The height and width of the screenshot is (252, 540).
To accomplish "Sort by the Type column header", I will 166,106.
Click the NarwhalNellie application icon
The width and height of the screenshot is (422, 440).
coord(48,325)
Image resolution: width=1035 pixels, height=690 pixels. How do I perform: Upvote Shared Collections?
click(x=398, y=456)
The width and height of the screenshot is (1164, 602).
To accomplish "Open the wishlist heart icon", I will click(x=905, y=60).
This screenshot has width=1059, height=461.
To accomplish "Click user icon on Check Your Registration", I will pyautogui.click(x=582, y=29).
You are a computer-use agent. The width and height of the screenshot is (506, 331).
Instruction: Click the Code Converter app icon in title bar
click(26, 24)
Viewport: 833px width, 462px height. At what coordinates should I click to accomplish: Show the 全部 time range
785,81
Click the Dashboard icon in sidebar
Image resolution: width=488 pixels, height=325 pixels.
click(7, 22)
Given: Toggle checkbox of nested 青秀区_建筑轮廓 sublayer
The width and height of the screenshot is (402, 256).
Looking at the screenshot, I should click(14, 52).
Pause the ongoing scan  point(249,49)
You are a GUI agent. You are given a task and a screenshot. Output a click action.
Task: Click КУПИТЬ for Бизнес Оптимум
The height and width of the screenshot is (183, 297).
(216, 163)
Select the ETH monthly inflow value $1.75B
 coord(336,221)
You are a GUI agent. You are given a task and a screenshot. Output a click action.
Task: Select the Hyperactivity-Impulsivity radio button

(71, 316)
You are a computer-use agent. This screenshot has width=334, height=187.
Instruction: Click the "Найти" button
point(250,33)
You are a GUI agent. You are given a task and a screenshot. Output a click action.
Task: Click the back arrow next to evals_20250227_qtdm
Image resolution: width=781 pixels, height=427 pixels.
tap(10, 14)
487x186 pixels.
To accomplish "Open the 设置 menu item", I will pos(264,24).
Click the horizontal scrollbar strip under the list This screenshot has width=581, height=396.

^^^^^^^^^^^^^^^^

What is required -
Without changing a single word, reproduce the entries above.

Answer below -
The height and width of the screenshot is (252, 540).
To accomplish "Sort by the Type column header", I will 166,106.
Click the NarwhalNellie application icon
The width and height of the screenshot is (422, 440).
coord(48,325)
Image resolution: width=1035 pixels, height=690 pixels. How do I perform: Upvote Shared Collections?
click(x=398, y=456)
The width and height of the screenshot is (1164, 602).
To accomplish "Open the wishlist heart icon", I will click(x=905, y=60).
This screenshot has width=1059, height=461.
To accomplish "Click user icon on Check Your Registration", I will pyautogui.click(x=582, y=29).
You are a computer-use agent. The width and height of the screenshot is (506, 331).
Instruction: Click the Code Converter app icon in title bar
click(26, 24)
Viewport: 833px width, 462px height. At what coordinates should I click to accomplish: Show the 全部 time range
785,81
Click the Dashboard icon in sidebar
Image resolution: width=488 pixels, height=325 pixels.
click(7, 22)
Given: Toggle checkbox of nested 青秀区_建筑轮廓 sublayer
The width and height of the screenshot is (402, 256).
Looking at the screenshot, I should click(14, 52).
Pause the ongoing scan  point(249,49)
You are a GUI agent. You are given a task and a screenshot. Output a click action.
Task: Click КУПИТЬ for Бизнес Оптимум
The height and width of the screenshot is (183, 297).
(216, 163)
Select the ETH monthly inflow value $1.75B
 coord(336,221)
You are a GUI agent. You are given a task and a screenshot. Output a click action.
Task: Select the Hyperactivity-Impulsivity radio button

(71, 316)
You are a computer-use agent. This screenshot has width=334, height=187.
Instruction: Click the "Найти" button
point(250,33)
You are a GUI agent. You are given a task and a screenshot. Output a click action.
Task: Click the back arrow next to evals_20250227_qtdm
Image resolution: width=781 pixels, height=427 pixels.
tap(10, 14)
487x186 pixels.
To accomplish "Open the 设置 menu item", I will pos(264,24).
Click the horizontal scrollbar strip under the list This screenshot has width=581, height=396.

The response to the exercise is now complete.